Замышляев почувствовал: наступила какая–то пауза в жизни, может быть, грозящая его роману. Жизнь, почти исчезнувшая с Земли, продолжала цепляться за него. А он не имел права. У него сил ровно на книгу. Но что–то мешало ее продолжать. Нет, с книгой все ясно. Что–то случилось за ее пределами.

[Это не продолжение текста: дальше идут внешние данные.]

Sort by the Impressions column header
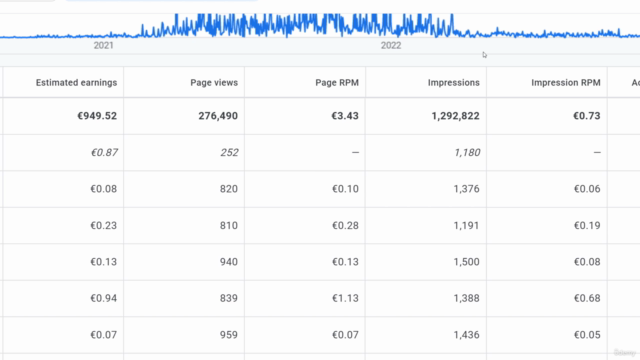The height and width of the screenshot is (360, 640). [453, 82]
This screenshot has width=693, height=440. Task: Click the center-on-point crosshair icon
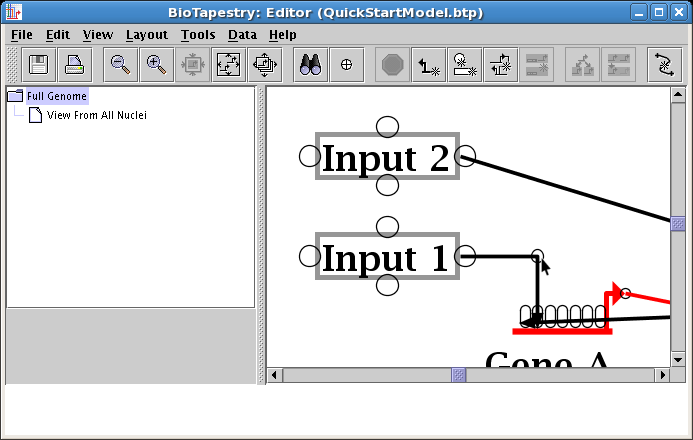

В полночь он встал из–за стола. Прошел во вторую комнату. Обогнул раскладушку, на которой спала «единственная женщина Земли», держа одну ладонь полусогнутой, будто пальцы сжимали незримое яблоко. То самое, что совратило Адама. Приблизился к окну. Он всегда удивлялся, что фонарь возле его дома в сумерки вспыхивал, точно его не касался конец света. Ему хотелось дружески похлопать его по плечу, шепнуть заговорщицки: «Свети, брат. Что поделаешь? Мы — последние светочи Земли. После нас тьма». Фонарь казался ему символом погасшей цивилизации. Плоха она была иль хороша, но она была, хотя бы потому, что от нее остался этот упрямый фонарь. В конусе света искрился снег. Сейчас он напоминал лепестки хмеля. Впервые это сравнение пришло ему в голову в Болванске, когда они с Евой проходили вечером мимо Дворца бракосочетания. Кстати, какое дурацкое сочетание слов… О, убогая содомская власть! Сколько уродств ты произвела на свет, прежде чем загнуться! И снова возвращался душой к порхающему в тот давний вечер снегу. Как хороводился, как осыпал их хмельными лепестками, предвещая счастье!